======== EXCERPTED TEXT ========

Mainstream media coverage of the three-part event — two "car-bombs" that failed to detonate in London and a flaming SUV driven into the front of the airport terminal in Glasgow, Scotland — was a bigger dud than the doctors' poorly designed vehicular-borne improvised explosive devices (VBIEDs). Even before the terror suspects were identified, cable news and wire service reports were trying to link the botched attack to the war in Iraq.

MSNBC described the attempted attacks as a "chilling new threat: Iraq-style devices. The car bombs were similar to highly destructive explosives used in Iraq and could have killed hundreds of people." According to AFP, "terror threat returns to London after two Iraq-style car bombs were defused in London." The words "Iraq-style" were hyped in dozens of other print and broadcast reports.

======== DATA FOR REVIEW ========

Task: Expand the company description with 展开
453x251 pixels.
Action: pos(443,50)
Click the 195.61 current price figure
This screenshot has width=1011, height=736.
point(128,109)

========

USING THE INFORMATION:
1. List every place name that appears in the excerpt about media coverage of the London and Glasgow attacks, giving each place once.
2. Continue the excerpt about media coverage of the London and Glasgow attacks, starting after its last sentence.

TASK-BY-TASK RESULTS:
1. London, Glasgow, Scotland, Iraq

2.
Activists and politicians who want to begin extracting U.S. and British troops from Iraq have seized on the London-Glasgow events as "proof" the mission has already failed. Readers, listeners and viewers are drawn inescapably to the conclusion this attempted attack would likely not have happened had British troops been withdrawn from Mesopotamia. But those who know anything about terrorism realize the description of this most recent event as "new" or "Iraq-style" is at best incompetent — and at worst a scam.

First, it is interesting to note that while one of the alleged perpetrators, Dr. Bilal Abdullah is apparently a refugee from Iraq, not one of the British government, police or intelligence spokesmen who have described the London-Glasgow devices — or those detained in connection with the failed attacks — has uttered the words: "Iraq-style." The phrase is entirely the creation of the media reporting on the events.

Second, VBIEDs are hardly an Iraqi invention. Al Qaeda terrorists, Shi'ite militia-men and Ba'ath militants in Iraq may have elevated car-bomb carnage to the level of a new art form, but they are far from the originators. Bolsheviks and anarchists perfected the technique early in the last century. One of the earliest was a horse-drawn wagon detonated on Sept. 16, 1920, on Wall Street that killed 40 and wounded more than 300. The Israeli Stern Gang, the Irish Republican Army, Islamic Jihad, Hezbollah and the Muslim Brotherhood all used VBIEDs for decades before U.S. troops set foot in Iraq.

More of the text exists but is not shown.